> WRITTEN EXERCISE A
Please give the records from their start through the line containing "I will point(1140,791)." as a JSON list of strings, one string per line and blank lines left out.
## Begin EXTRACT
It was on the afternoon of 20th August, 2011 that I first walked in a dream-like state through the garden of Hank (Henry) Karcynski’s spice farm ~ Villa Vanilla…and I can scarcely believe it has taken me all this time to write about the my experience, the importance of it and the impact made to the intensity of flavour & colour of my menus from North African, Middle Eastern, Indian, Persian, Thai & Malaysian dishes, the Mediterranean, Latin America, Caribbean, Creole & Cajun specialties.
But then, here I am, composing my experiences whilst siting in the small cabin in the forest, near the Spice Shoppe, just above the small pond and within a 2 minute walk of the viewpoint over-looking pristine, primeval rain forest. It is somehow fitting, after all this time, that I have come to stay for a while to better understand the dynamics of sustainable farming with and within nature and receive yet more inspiration to create new, authentic dishes and craft a diversity of fusion food…take it up another level, explore more taste dimensions.
Without any doubt, Hanks rich, earthy and intensely flavoured produce has added another dimension to the authenticity of my menus. My clients frequently commented on the Sabor Intensiva & subtleties; and frequently followed my footsteps to Villa Vanilla to experience – and purchase – for themselves, once I have related my experiences to them and of their need…being foodies…to find their way there.
My first impression was ”this isn’t a farm…it’s a garden…isn’t it”? Such is the sensitivity of the planting, that Hanks finca is not merely given over to ‘production’. Interwoven with the spice tour route is the epiphyte trail, the myriad of birds, flowers & exotic plants. I had started researching organic spice supplies in Costa Rica immediately after returning from the UK where I established Sabor Intensiva Private Chef Services in the leafy opulence of London’s Grove Park, W4.
## End EXTRACT
## Begin INPUT RECORDS
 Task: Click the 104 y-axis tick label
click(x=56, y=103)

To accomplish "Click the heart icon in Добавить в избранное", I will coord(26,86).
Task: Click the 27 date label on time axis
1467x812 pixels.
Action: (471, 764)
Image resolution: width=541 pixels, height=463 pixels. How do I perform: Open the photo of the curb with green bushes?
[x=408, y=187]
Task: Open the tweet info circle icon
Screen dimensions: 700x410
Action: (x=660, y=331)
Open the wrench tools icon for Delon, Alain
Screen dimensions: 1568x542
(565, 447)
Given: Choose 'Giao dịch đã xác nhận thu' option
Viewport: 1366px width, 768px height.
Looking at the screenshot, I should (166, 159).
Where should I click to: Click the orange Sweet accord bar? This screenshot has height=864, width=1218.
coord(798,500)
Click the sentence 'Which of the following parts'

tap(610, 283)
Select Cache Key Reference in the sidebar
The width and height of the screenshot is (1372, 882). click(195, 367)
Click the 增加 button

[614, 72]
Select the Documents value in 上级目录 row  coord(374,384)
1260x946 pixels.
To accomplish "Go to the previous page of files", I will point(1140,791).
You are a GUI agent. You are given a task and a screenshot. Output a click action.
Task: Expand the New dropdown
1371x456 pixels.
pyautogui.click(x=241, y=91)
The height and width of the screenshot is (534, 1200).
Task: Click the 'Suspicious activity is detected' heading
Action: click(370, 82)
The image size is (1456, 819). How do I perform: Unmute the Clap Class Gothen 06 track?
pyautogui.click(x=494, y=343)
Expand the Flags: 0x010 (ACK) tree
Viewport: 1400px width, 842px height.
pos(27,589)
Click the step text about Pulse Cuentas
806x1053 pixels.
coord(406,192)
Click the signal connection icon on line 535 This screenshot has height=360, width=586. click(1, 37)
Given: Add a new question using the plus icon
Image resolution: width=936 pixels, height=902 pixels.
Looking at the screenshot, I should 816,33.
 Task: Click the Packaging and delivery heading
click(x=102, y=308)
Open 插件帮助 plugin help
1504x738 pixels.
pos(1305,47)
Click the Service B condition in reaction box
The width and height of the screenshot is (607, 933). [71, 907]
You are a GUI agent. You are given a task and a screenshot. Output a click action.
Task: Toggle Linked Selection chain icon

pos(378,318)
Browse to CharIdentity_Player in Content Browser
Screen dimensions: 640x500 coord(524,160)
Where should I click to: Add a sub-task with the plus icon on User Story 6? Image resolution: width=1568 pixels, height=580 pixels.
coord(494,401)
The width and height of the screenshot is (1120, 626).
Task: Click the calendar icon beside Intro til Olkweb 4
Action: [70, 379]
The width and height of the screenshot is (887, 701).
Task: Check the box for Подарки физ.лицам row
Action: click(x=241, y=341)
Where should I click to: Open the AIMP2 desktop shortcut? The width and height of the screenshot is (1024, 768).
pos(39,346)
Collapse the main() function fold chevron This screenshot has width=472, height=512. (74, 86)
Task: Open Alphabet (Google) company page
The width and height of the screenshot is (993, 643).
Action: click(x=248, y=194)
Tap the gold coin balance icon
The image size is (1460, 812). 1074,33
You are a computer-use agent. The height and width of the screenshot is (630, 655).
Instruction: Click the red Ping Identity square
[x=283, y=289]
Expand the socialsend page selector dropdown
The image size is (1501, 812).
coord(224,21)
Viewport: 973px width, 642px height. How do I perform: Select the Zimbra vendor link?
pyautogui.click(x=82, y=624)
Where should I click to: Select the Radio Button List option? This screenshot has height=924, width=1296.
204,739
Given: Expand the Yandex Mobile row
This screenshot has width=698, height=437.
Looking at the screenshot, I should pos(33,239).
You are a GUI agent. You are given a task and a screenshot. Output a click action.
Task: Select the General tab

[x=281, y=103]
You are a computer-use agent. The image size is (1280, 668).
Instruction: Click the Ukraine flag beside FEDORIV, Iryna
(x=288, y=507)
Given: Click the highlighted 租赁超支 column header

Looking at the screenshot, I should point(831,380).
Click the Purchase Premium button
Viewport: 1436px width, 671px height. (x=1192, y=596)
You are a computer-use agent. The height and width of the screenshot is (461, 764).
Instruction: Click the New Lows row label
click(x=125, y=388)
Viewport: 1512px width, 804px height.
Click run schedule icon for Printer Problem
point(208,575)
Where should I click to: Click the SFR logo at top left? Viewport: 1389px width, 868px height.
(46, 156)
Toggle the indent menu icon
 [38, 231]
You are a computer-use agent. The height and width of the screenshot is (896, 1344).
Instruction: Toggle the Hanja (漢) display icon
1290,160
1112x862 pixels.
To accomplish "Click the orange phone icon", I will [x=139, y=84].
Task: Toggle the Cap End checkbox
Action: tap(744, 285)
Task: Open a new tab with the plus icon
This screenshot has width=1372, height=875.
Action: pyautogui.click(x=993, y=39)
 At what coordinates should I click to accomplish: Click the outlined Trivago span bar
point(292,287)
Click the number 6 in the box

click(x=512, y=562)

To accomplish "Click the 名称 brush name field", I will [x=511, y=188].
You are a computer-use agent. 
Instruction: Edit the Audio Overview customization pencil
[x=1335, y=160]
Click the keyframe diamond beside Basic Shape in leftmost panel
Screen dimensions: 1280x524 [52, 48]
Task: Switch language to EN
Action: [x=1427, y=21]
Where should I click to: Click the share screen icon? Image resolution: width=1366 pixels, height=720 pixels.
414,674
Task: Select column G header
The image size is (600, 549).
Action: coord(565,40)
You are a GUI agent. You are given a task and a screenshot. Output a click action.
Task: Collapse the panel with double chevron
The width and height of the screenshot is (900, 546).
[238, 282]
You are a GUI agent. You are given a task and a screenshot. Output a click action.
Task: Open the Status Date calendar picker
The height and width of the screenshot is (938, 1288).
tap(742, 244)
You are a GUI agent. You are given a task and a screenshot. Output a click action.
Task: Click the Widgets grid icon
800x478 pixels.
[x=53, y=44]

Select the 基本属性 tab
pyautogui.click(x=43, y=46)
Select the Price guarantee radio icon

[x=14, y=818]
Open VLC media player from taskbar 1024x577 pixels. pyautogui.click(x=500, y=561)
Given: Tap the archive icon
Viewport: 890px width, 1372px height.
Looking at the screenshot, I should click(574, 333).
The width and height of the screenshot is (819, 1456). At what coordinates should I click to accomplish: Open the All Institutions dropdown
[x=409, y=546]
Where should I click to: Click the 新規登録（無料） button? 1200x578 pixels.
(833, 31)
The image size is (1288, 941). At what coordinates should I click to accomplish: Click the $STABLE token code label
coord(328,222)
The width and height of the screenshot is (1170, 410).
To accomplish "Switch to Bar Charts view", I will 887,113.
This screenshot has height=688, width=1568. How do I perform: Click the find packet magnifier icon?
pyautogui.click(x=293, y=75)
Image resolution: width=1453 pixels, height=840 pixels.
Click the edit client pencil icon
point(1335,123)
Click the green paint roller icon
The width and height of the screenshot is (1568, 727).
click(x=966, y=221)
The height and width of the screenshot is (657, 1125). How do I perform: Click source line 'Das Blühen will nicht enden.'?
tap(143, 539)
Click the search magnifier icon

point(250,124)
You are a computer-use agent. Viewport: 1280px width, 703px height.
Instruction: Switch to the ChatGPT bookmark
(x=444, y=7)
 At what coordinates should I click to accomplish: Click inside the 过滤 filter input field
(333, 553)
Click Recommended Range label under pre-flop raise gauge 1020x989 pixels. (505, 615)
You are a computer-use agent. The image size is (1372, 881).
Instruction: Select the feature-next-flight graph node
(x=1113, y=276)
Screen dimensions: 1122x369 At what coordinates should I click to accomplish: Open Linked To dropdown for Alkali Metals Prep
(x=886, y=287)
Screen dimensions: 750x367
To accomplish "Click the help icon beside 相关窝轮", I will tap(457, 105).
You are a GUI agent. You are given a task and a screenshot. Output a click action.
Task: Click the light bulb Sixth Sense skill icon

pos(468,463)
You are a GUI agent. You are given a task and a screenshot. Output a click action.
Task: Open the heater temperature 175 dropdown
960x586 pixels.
## End INPUT RECORDS
> WRITTEN EXERCISE B
Answer these questions about the spice farm account, one per line:
(i) On what date did the writer first walk through the garden of the spice farm?
(ii) Where did the writer establish Sabor Intensiva Private Chef Services?
(iii) What other trail is interwoven with the spice tour route?

> FULL SOLUTION A
[
  " Task: Click the 104 y-axis tick label",
  "click(x=56, y=103)",
  "To accomplish \"Click the heart icon in Добавить в избранное\", I will coord(26,86).",
  "Task: Click the 27 date label on time axis",
  "1467x812 pixels.",
  "Action: (471, 764)",
  "Image resolution: width=541 pixels, height=463 pixels. How do I perform: Open the photo of the curb with green bushes?",
  "[x=408, y=187]",
  "Task: Open the tweet info circle icon",
  "Screen dimensions: 700x410",
  "Action: (x=660, y=331)",
  "Open the wrench tools icon for Delon, Alain",
  "Screen dimensions: 1568x542",
  "(565, 447)",
  "Given: Choose 'Giao dịch đã xác nhận thu' option",
  "Viewport: 1366px width, 768px height.",
  "Looking at the screenshot, I should (166, 159).",
  "Where should I click to: Click the orange Sweet accord bar? This screenshot has height=864, width=1218.",
  "coord(798,500)",
  "Click the sentence 'Which of the following parts'",
  "tap(610, 283)",
  "Select Cache Key Reference in the sidebar",
  "The width and height of the screenshot is (1372, 882). click(195, 367)",
  "Click the 增加 button",
  "[614, 72]",
  "Select the Documents value in 上级目录 row  coord(374,384)",
  "1260x946 pixels.",
  "To accomplish \"Go to the previous page of files\", I will point(1140,791)."
]

> FULL SOLUTION B
(i) The afternoon of 20th August, 2011
(ii) In London's Grove Park, W4, in the UK
(iii) The epiphyte trail